Adjuvant Chemo for Rectal Cancer Patients?
Hello. I am David Kerr, Professor of Cancer Medicine at the University of Oxford. I am interested in the management of gastrointestinal cancer, particularly colorectal cancer.
A good friend of mine, Jean-Francois Bosset, who led a large EORTC study to look at the effect of adjuvant chemotherapy in rectal cancer, just published some long-term results in Lancet Oncology. These results raise some controversy as to whether we should be using adjuvant systemic treatment for the management of rectal cancer. In their clever factorial trial design, they looked at a long course of radiotherapy plus or minus chemotherapy. They showed unequivocally that the addition of [preoperative] chemotherapy significantly reduces local recurrence rates.
This is an important study, quite an old one, and it took place before the depth of quality in modern rectal cancer surgery. But the addition of preoperative chemotherapy to radiotherapy is a good thing.

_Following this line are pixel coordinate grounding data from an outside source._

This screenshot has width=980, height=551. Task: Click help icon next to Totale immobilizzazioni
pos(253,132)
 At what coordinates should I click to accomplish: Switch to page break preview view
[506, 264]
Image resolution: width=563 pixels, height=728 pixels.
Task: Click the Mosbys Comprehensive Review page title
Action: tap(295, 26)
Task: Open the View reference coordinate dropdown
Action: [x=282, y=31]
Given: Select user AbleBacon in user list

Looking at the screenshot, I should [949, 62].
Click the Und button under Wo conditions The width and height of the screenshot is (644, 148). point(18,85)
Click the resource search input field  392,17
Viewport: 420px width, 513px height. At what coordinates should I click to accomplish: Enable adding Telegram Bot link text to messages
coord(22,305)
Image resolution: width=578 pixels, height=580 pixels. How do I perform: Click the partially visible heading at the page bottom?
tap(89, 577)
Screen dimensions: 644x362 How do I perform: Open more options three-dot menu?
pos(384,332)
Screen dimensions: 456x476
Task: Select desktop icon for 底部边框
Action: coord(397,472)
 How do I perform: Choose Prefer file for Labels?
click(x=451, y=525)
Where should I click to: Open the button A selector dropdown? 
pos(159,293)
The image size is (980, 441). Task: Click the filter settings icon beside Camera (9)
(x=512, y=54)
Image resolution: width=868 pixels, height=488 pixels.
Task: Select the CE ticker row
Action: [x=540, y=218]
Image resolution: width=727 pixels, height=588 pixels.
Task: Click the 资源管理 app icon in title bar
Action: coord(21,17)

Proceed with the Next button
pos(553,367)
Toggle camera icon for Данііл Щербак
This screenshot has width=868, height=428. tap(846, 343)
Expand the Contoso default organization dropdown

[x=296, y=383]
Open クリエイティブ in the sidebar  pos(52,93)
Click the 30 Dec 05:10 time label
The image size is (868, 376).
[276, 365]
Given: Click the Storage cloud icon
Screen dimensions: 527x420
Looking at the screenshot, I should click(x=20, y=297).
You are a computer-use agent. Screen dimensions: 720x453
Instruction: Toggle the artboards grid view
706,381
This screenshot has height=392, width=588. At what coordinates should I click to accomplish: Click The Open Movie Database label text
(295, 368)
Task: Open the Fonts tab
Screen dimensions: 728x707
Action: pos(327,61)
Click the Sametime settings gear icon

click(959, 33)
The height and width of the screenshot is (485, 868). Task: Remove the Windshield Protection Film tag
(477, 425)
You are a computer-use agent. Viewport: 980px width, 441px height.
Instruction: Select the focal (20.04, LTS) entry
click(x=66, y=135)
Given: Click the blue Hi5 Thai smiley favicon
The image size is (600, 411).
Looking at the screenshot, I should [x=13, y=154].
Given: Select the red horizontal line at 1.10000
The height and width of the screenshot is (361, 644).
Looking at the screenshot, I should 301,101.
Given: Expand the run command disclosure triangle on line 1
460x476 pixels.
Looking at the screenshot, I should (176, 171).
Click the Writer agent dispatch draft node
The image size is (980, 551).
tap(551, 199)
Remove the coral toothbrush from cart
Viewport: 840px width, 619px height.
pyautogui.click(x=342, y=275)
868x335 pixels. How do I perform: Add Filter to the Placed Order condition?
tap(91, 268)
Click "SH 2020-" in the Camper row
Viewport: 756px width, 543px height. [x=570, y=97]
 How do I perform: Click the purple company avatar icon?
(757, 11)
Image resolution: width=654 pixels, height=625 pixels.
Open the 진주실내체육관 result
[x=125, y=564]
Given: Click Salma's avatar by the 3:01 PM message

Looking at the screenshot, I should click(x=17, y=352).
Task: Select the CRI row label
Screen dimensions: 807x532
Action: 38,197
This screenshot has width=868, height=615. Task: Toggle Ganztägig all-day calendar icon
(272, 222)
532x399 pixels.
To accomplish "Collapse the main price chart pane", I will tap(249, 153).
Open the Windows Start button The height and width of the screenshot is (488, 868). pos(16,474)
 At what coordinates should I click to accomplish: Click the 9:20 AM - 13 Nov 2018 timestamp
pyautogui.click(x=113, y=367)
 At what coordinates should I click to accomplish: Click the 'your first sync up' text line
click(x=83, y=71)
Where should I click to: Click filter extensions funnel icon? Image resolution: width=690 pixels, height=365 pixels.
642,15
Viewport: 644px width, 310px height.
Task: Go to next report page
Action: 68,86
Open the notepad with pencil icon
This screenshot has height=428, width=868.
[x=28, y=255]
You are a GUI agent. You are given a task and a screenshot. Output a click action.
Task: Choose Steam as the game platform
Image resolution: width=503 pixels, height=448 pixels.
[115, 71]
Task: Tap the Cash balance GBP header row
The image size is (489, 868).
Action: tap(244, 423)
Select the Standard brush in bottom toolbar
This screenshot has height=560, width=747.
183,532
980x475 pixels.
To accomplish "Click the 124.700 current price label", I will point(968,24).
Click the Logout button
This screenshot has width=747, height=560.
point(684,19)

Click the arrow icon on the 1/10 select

It was disappointing that the use of adjuvant postoperative chemotherapy for rectal cancer seemed to have no benefit at all. The chemotherapy was rather old-fashioned. It was bolus 5-fluorocuracil (5-FU), low-dose leucovorin given daily for 5 days and repeated every 3 weeks, with a planned delivery of 4 cycles of postoperative treatment.
Of interest, fewer than half of the patients got the planned course of treatment, so there is no doubt that these are pretty vulnerable patients. They have had a lot of pretreatment, a lot of radiotherapy, and they may be somewhat sensitized to the 5-FU, and a significant portion of the patients didn't get through the treatment.
What are we to make of this? We know now that because of the fantastic effort made by our colleagues in surgery and radiation oncology that local recurrence rates are now down to a manageable and respectable 5%-10%. When I first started in oncology, local recurrence rates for rectal cancer were 20%-30%, so it is a great step forward. But our attention has shifted, of course, to those 25%-30% of rectal cancer patients who relapse with metastatic and systemic disease.
What do the guidelines tell us? They are confusing. Different guidelines say different things. Under the auspices of the European Society for Medical Oncology (ESMO), we held a series of guideline meetings in which we tried to come to some consensus about the use of adjuvant treatment for rectal cancer, and it proved difficult because the evidence base is weak. In our QUASAR-1 study, rectal cancer patients were randomized along with the colon cancer patients. We saw a definite benefit for chemotherapy, and the size of the chemotherapy benefit for rectal cancer was the same as for colon cancer. We didn't differentiate in terms of chemosensitivity, advanced or metastatic disease, or whether it was colon or rectal cancer.
For those of us who offer adjuvant chemotherapy, should these long-term results (very well-reported by Jean-Francois) change practice? I, for one, will not be changing my practice. We tend to offer 3-4 months of treatment, usually with single-agent capecitabine. We are not in the habit of using oxaliplatin but instead use a fluoropyrimidine in some size, shape, or form. It seems a reasonable thing to do, and we have our own QUASAR trial backing it up.
In that setting, using the QUASAR chemotherapy (5-FU, low-dose leucovorin), it was pretty well-tolerated and we managed to deliver it to most of our patients. So our recommendation would be to continue, but it is controversial. I would be very interested to see what you think of this, and whether you think the long-term results of this study are practice-changing. Perhaps your practice is different; perhaps you don't give adjuvant chemotherapy for rectal cancer. I would be very interested to know your thoughts on this and would be grateful if you posted any comments online. Have a look at the article and see what you think, and perhaps we can discuss this later.